I put the bottle of pills on his dresser and crossed my arms over my chest. This was a lot to absorb. I was in information overload. If I’d wanted to run the other way last night, that was nothing compared to the need to get the hell out of there that I was feeling now.
But what kind of friend would that make me if I bailed when he was finally sharing so much with me, even though it was scary and dark? If this were Rachel or Daniel, would I turn my back on them? I immediately knew that I wouldn’t. And, as I looked at Clay, my heart filled with love for him. Because, despite all that he had just told me, it didn’t change my feelings for him. Not one bit. I would stay, I would be there, and I wouldn’t run like a coward.
“Does the lithium help?” I asked him, coming to sit beside him on the bed. Letting him know with my body language that I wasn’t going to leave just because he’d unloaded some heavy shit in my lap. Besides, I had asked him for it.

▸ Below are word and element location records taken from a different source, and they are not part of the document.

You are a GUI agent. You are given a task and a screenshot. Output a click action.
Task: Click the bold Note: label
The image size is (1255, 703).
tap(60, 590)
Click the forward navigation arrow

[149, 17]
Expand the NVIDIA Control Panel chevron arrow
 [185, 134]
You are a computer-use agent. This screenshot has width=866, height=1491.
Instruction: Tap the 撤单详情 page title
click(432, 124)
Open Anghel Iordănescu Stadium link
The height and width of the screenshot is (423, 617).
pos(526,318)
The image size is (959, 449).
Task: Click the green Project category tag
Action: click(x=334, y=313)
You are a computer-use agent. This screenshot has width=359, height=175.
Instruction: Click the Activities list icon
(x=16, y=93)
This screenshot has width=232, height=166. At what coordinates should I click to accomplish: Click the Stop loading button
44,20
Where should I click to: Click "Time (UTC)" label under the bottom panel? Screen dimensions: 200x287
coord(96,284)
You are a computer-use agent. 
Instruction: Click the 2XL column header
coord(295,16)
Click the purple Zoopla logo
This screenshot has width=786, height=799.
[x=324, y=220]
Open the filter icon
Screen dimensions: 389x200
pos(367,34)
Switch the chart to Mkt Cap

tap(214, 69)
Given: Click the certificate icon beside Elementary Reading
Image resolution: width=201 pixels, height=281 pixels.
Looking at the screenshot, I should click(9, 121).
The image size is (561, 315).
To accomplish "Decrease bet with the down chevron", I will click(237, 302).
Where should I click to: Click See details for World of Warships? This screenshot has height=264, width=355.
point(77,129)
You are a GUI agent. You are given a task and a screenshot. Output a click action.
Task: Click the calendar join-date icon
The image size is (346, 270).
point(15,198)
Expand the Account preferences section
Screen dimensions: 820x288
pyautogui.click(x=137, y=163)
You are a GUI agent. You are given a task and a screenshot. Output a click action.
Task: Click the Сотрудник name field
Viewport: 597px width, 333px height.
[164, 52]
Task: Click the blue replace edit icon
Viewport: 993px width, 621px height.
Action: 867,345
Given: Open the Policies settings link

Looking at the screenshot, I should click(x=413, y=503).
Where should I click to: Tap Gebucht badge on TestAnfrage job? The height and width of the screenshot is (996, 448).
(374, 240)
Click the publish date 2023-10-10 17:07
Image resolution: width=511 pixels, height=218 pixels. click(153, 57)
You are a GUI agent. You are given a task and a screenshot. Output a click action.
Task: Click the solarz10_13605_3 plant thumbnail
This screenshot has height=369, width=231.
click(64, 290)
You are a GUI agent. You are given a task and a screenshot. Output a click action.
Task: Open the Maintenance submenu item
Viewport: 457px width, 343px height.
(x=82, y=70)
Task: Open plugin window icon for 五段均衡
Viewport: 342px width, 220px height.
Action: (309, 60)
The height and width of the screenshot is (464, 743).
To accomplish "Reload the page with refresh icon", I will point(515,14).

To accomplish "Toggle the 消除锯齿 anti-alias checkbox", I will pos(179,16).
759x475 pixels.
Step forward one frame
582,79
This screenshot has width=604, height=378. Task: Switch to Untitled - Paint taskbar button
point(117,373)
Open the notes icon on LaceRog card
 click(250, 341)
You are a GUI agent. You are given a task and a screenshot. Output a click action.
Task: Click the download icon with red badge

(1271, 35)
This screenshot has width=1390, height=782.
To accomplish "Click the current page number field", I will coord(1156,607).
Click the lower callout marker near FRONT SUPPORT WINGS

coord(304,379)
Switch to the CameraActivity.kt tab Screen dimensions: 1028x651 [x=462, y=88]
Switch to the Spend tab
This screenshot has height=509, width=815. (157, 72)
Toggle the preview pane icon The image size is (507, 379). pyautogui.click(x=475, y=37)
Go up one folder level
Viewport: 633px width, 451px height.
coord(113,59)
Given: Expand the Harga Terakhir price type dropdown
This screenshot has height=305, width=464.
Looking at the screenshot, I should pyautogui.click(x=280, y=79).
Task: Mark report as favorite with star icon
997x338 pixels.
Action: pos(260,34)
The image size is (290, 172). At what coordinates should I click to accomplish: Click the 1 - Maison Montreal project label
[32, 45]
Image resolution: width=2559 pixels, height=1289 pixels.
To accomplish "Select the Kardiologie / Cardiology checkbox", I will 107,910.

“It does, I suppose, but I hate taking it. I feel like a fucking zombie on that stuff. Like I can’t feel anything. I’m just numb. I guess I’d rather be crazy than not feel anything at all,” he said. His answer scared me. So was he not taking his meds? Is that what had caused his psycho turn last night?
“But it’s dangerous not to take your medication, right? I mean, is that why... you know... last night happened?” I didn’t know how to word what I wanted to say. I was swimming in very deep waters here.
“I know that, Mags. I know I need to take them. But I just wanted to feel normal for once. To be a normal teenager. To have fun. Hang out with people who didn’t know anything about me or only wanted to use me for what I could give them. I wanted to feel what it was like to kiss you for the first time without being sucked into a medicated fog.”
Oh.
“But you need them. Last night was bad. I can’t stand seeing you do that to yourself,” I said quietly. I turned my body on the bed until I was facing him. He looked at me and rested his forehead against mine. “And I want to kiss you too, more than anything. But not when you’re like this.” I watched Clay’s shoulders sag with the rightness of what I was saying.
Because, as much as I wanted to take that step forward in our relationship, he needed me as a friend more. As much as that freaking sucked.
Clay cupped my cheek in his hand. “I am so tired of being this way. I just want it to stop. I want to be a guy you aren’t afraid to be around.”
I leaned my face into his hand and kissed his palm. “Then take your meds, Clay. I won’t watch you destroy yourself over some ridiculous idea that those pills make you less than who you are. You need them. And I need you... as my friend.”